TRAVAIL DEMANDÉ: Recopiez intégralement, sans la moindre modification, l'extrait ci-dessous consacré à Henri Michaux.

EXTRAIT DU DOCUMENT:

Pour approfondir l’œuvre et l’homme, sans les séparer, ce qui serait porter atteinte aux deux, le texte des deux auteurs, également commissaires, réduit la focale. Afin d’aller à un essentiel qui définisse littérature et art sans les amoindrir ni les exalter, qui montre assez sans tout révéler, qui cache tout en montrant suffisamment, pour reprendre l’image de Michaux. On suit alors dans ses méandres un itinéraire de vie intérieure, une sorte de courant « alternatif » qui parcourt l’acte créateur et signe un lot dense de lettres, des dessins nés hors des imaginations les plus étranges, un cheminement simplement balisé où l’esthétique des sens donne le ton. Les repères sont utiles. En voici quelques-uns : une biographie rédigée à la troisième personne, un nom qui  est « boulet » pour celui qui le porte, quelqu’un qui n’habite pas ces lieux, c’est-à-dire sa propre identité, une volonté de « disparaître du quotidien », les minces empreintes laissées en espérant qu’elles se fondent dans l’oubli. La statue s’installe dans l’espace, l’occupe, accroche la lumière par toutes ses facettes. A la fin, elle est dévoilée. Les œuvres accrochées, les documents rassemblés témoignent de cette singulière existence. Henri Michaux n’échappera plus à son destin. Son monde personnel est restitué. On tente d’entrer par la bonne porte dans cet univers étrange, de donner un visage à ces créatures qui sous des couleurs douces, rose, bleu ciel, marron, deviennent sous la main poussée par le rêve des monstres composant une espèce de tapisserie troublante. Le mystère des meidosems, s’il ne s’élucide pas, fascine.

Relevés de localisation de mots et d'éléments

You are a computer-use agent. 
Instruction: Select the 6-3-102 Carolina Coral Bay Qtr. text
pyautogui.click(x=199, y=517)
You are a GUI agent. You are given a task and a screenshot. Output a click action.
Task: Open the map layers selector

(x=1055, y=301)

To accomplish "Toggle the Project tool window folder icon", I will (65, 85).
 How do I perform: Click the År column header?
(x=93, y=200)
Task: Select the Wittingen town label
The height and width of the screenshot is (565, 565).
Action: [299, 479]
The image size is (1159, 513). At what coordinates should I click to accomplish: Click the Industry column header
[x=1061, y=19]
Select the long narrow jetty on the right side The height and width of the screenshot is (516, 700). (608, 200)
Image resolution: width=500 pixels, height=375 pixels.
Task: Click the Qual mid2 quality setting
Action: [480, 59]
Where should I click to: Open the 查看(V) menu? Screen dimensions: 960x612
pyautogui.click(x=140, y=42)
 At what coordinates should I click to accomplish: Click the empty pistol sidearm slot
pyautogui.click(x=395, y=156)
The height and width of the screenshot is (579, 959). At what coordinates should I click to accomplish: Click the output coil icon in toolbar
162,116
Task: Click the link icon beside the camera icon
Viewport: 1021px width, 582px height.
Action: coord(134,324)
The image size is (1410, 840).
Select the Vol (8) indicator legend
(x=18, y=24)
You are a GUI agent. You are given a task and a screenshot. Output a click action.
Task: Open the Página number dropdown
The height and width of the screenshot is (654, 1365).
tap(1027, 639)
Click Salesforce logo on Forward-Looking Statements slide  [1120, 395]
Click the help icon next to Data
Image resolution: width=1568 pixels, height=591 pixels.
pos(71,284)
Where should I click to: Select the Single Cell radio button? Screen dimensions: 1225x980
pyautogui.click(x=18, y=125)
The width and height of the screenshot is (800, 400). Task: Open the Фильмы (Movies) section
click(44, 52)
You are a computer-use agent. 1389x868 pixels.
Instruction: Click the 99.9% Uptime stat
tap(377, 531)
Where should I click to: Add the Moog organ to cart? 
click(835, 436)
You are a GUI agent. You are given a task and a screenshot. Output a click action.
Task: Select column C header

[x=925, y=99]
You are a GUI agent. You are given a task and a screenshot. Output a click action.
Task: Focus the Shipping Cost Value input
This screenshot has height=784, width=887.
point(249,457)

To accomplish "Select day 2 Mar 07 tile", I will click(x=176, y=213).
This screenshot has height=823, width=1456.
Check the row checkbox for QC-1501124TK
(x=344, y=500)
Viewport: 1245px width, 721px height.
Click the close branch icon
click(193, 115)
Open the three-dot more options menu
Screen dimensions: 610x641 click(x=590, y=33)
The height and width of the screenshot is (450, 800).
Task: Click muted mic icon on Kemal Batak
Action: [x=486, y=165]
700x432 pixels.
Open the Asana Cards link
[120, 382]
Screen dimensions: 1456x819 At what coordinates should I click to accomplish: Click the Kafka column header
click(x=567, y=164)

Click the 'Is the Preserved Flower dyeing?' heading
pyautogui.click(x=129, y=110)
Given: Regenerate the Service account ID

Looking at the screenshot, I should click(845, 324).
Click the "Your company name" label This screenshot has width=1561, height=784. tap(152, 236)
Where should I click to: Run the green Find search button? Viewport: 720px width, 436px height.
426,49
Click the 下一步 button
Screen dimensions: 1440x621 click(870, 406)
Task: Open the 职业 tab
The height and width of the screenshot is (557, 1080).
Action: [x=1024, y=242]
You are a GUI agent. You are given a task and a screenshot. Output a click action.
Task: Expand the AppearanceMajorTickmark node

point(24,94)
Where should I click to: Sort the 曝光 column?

CORRIGÉ PROPOSÉ:
Pour approfondir l’œuvre et l’homme, sans les séparer, ce qui serait porter atteinte aux deux, le texte des deux auteurs, également commissaires, réduit la focale. Afin d’aller à un essentiel qui définisse littérature et art sans les amoindrir ni les exalter, qui montre assez sans tout révéler, qui cache tout en montrant suffisamment, pour reprendre l’image de Michaux. On suit alors dans ses méandres un itinéraire de vie intérieure, une sorte de courant « alternatif » qui parcourt l’acte créateur et signe un lot dense de lettres, des dessins nés hors des imaginations les plus étranges, un cheminement simplement balisé où l’esthétique des sens donne le ton. Les repères sont utiles. En voici quelques-uns : une biographie rédigée à la troisième personne, un nom qui  est « boulet » pour celui qui le porte, quelqu’un qui n’habite pas ces lieux, c’est-à-dire sa propre identité, une volonté de « disparaître du quotidien », les minces empreintes laissées en espérant qu’elles se fondent dans l’oubli. La statue s’installe dans l’espace, l’occupe, accroche la lumière par toutes ses facettes. A la fin, elle est dévoilée. Les œuvres accrochées, les documents rassemblés témoignent de cette singulière existence. Henri Michaux n’échappera plus à son destin. Son monde personnel est restitué. On tente d’entrer par la bonne porte dans cet univers étrange, de donner un visage à ces créatures qui sous des couleurs douces, rose, bleu ciel, marron, deviennent sous la main poussée par le rêve des monstres composant une espèce de tapisserie troublante. Le mystère des meidosems, s’il ne s’élucide pas, fascine.